As you try to navigate this mess of “it’s different this time” narratives, always know where the other players positions are. Here are the most recent net long/short positions in macro from a CFTC Futures/Options perspective:

  1. BONDS – 10yr Treasury still has a net SHORT position of -27,891 contracts (that’s -25,538 shorter wk-over-wk)
  2. US STOCKS – SPX (Index + Emini) has a net SHORT position of -53,081 contracts (that’s +39,668 LONGER wk-over-wk)
  3. US DOLLAR – ramped to its biggest net LONG position of 2014 last week = +20,197 contracts

In other words, post the lagging economic indicator (i.e. old news of US #GrowthAccelerating that you should have been long of, in size, last year) that was US “jobs recovery” on Thursday:

  1. Consensus kept shorting bonds thinking rates will rise (consensus has had this view all year)
  2. Consensus hedge funds did what they usually do in US Equities (covered shorts high, after shorting low in May)
  3. Consensus ramped up the long rates, long USD bet that it should have had on in Q1 of 2013 as growth was accelerating

The hedge fund net positioning part is important. Whether or not you agree with AQR’s recent research view that hedge funds have a +0.93 correlation to beta right now or not, reality is that hedge funds are highly correlated to the levered long side of growth.
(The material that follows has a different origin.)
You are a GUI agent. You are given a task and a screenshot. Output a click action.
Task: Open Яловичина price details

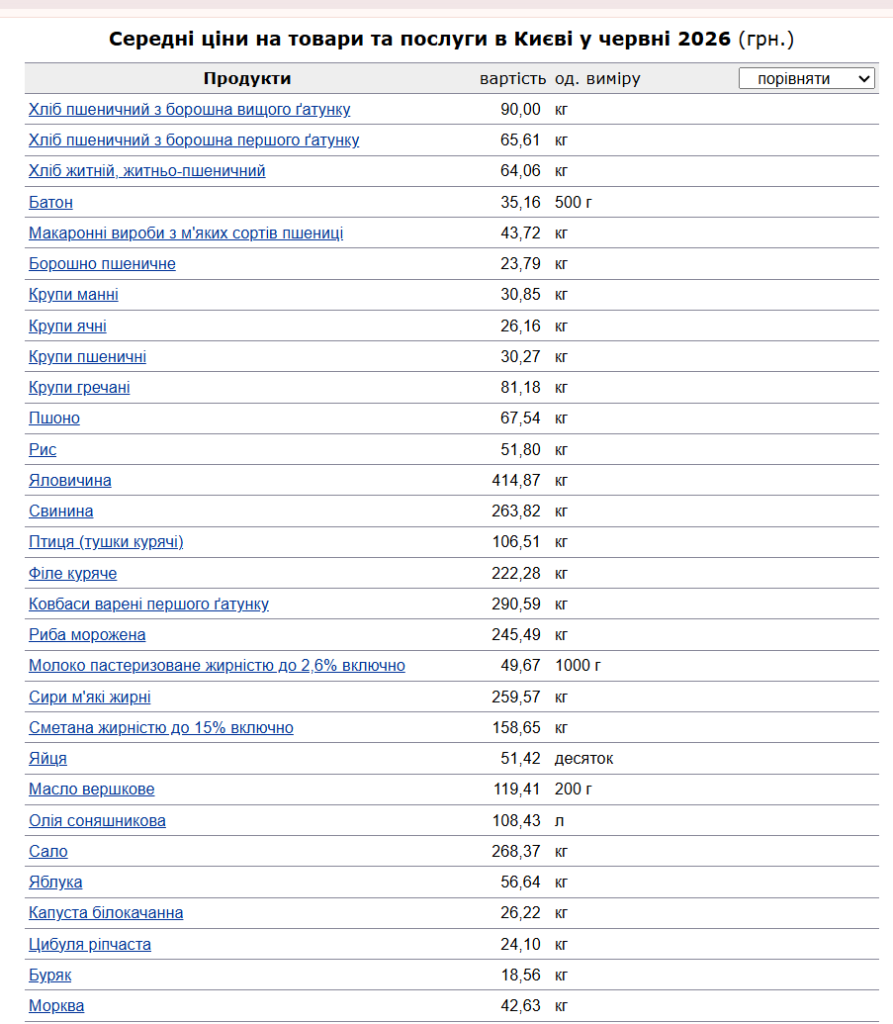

Hedge fund assets under management are also at all-time highs (approximately $2.7T), so the confirmation bias and emotion you see in the futures and options markets is important to monitor. It’s a collective snapshot of behavior.

In the immediate to intermediate-term (3 weeks to 6 months) most hedge funds are forced to chase performance – and the best way to play catch-up when you aren’t beating your bogey is to get long, with leverage.

Yes, from the asymmetric point that is the Russell 2000’s all-time high of 1208 (March 2014), that is scary.

So is the concept that an un-elected-central-planning-committee can delay things like economic cycles and time. As Ray Dalio appropriately says, most successful risk managers realize that nature is testing us, and she’s not that sympathetic.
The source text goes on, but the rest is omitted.